One of the largest health insurers in the nation is focused on continuously building an industry-defining, world-class IT capability. Healthcare is forever evolving, especially due to emerging technologies, making this a great experience to add to your resume. Come join their winning team!

This contract role as a Nurse Liaison I UM & QR in Chicago, IL is responsible for ensuring compliance of the Utilization Management (UM) and Quality Review (QR) functions performed by the Medical Groups/IPAs participating in the networks of HMOs. Evaluates the need for, designs, and implements educational seminars for Medical Groups/IPA staff, assists in benefit determinations, and provides support on transplant requests, benefit terminations and Individual Benefit Management Program (IBMP) cases. This role is remote until a return to work is established.



•        Reviews and evaluates UM/QR plans for prospective and existing Medical Groups/IPAs in the HMO networks. Prepares reports on findings and communicates outcomes to Medical Groups/IPAs and HMO management.

•        Communicates contractual requirements to medical groups, IPAs, and contract management firms, corporate headquarters including but not limited to utilization management, quality review, clinical, and non-clinical quality improvement.

•        Monitors UM activities of Medical Groups/IPAs to measure adherence to HMO UM/QR standards by conducting annual UM/QR audits. Evaluates results, prepares reports on findings, and communicates outcomes to Medical Groups/IPAs and HMO management.
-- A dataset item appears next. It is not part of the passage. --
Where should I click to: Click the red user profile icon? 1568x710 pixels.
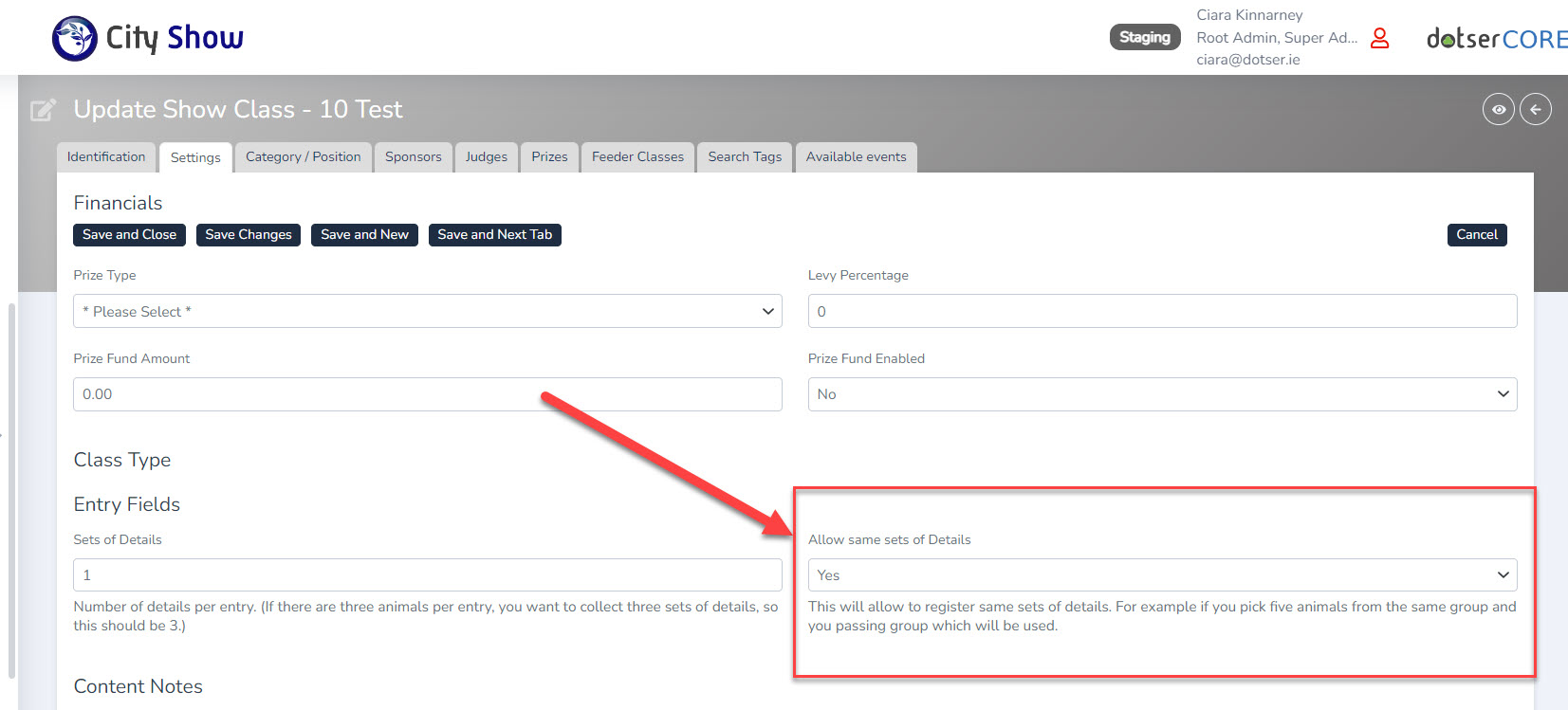coord(1380,38)
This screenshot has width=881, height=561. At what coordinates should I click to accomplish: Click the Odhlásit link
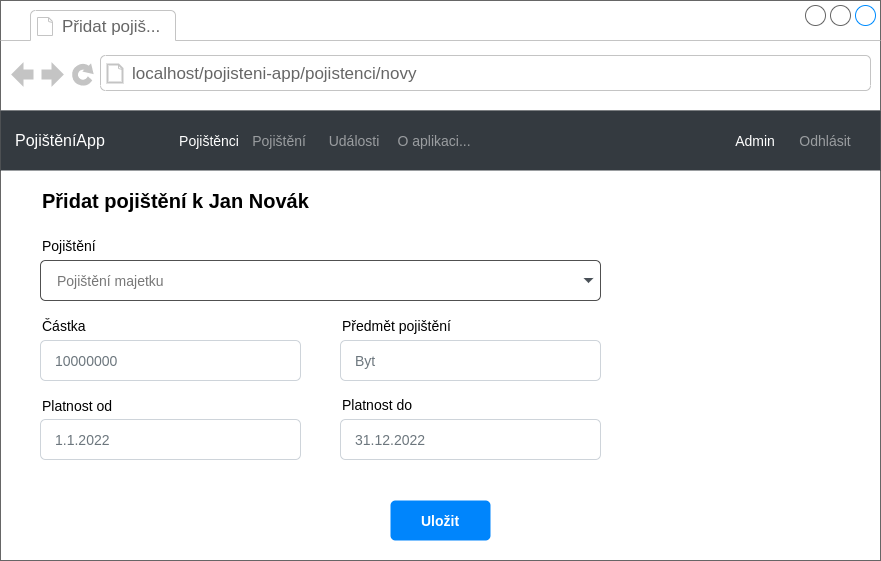824,141
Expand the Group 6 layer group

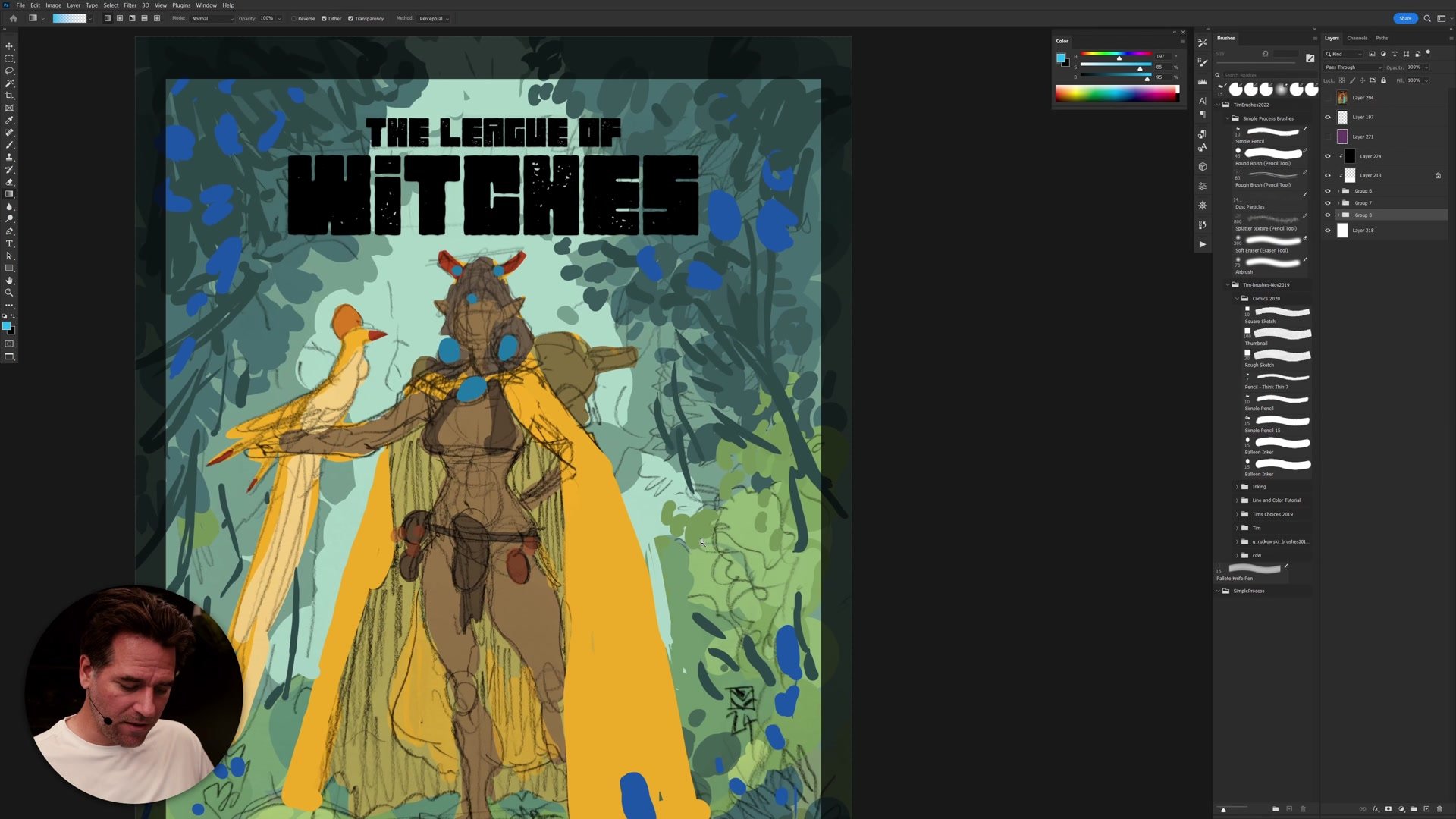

•        Oversees the development and implementation of corrective action plans for deficient Medical Groups/IPAs as a result of Utilization Management statistics, non-compliance with UM policies and procedures, UM/QR plan reviews, and UM/QR audits. Coordinates with Corporate Audit department regarding Corporate site audits and related corrective action plans. Performs follow-up reviews, additional on-site visits, and audits as needed.

•        Designs and implements in-services, seminars, and special presentations which promote the UM/QR process in order to provide educational support to Medical Groups/IPAs. Travels to medical groups and IPAs for audits and in-services.

•        Prepares cost analyses and makes recommendations to the Medical Director(s) on extra contractual benefit requests. Communicates decision to Medical Group/IPA and monitors usage of approved extra contractual benefits.

•        Provides necessary administrative support to assist Medical Groups/IPAs with unusual benefit requests, transplant cases, benefit terminations, IBMP cases, and other special issues. Coordinates activities of support staff.

•        Assists management with the annual review and revision of UM/QR standards and audit tools to ensure compliance with NCQA and HMO requirements.

•        Works in close partnership with Network Consultants to develop strategies which will improve overall Medical Group/IPA performance and promote positive outcomes. Coordinates the transition of care for new and existing members who are currently undergoing a course of evaluation or medical treatment.

•        Communicates trends and overall program performance to management.

•        Participates on various related committees as necessary.

•        Communicate and interact effectively and professionally with co-workers, management, customers, etc.

•        Comply with HIPAA, Diversity Principles, Corporate Integrity, Compliance Program policies and other applicable corporate and departmental policies.

•        Maintain complete confidentiality of company business.

•        Maintain communication with management regarding development within areas of assigned responsibilities and perform special projects as required or requested.


•        Registered Nurse (RN) with unrestricted license.

•        3 years clinical experience with 2 years experience in utilization review, quality assurance, or statistical research.

•        Clinical knowledge, knowledge of the UM/QR process, and knowledge of managed care principles.

•        Analytical, verbal and written communications skills.

•        Current Illinois driver’s license.

•        Able and willing to travel, including overnight stays.


Solving IT is pleased to offer a rich benefit plan to our W2 employees. We offer five health plan options and a PPO dental plan through Blue Cross Blue Shield, Term Life/AD&D Insurance, and 401(k) Savings Plan. Solving IT subsidizes the health and dental premium for the employee.

As you continue to develop your skills and experience, Solving IT will work with your changing preferences to match you with rewarding projects. Our unrivaled reputation for quality is demonstrated through our Inavero Best of Staffing award that was won due to the feedback from our own clients and candidates. We also love to socialize and have fun so we have regularly scheduled parties and events for you to unwind and network with fellow consultants. 

Whether you are searching for your next challenge or just looking to stay on top of market trends, Solving IT is committed to help position you appropriately. By leveraging the latest market and compensation data available, you can rest assured that you are getting more than just an informed opinion. You are getting the Solving IT Experience.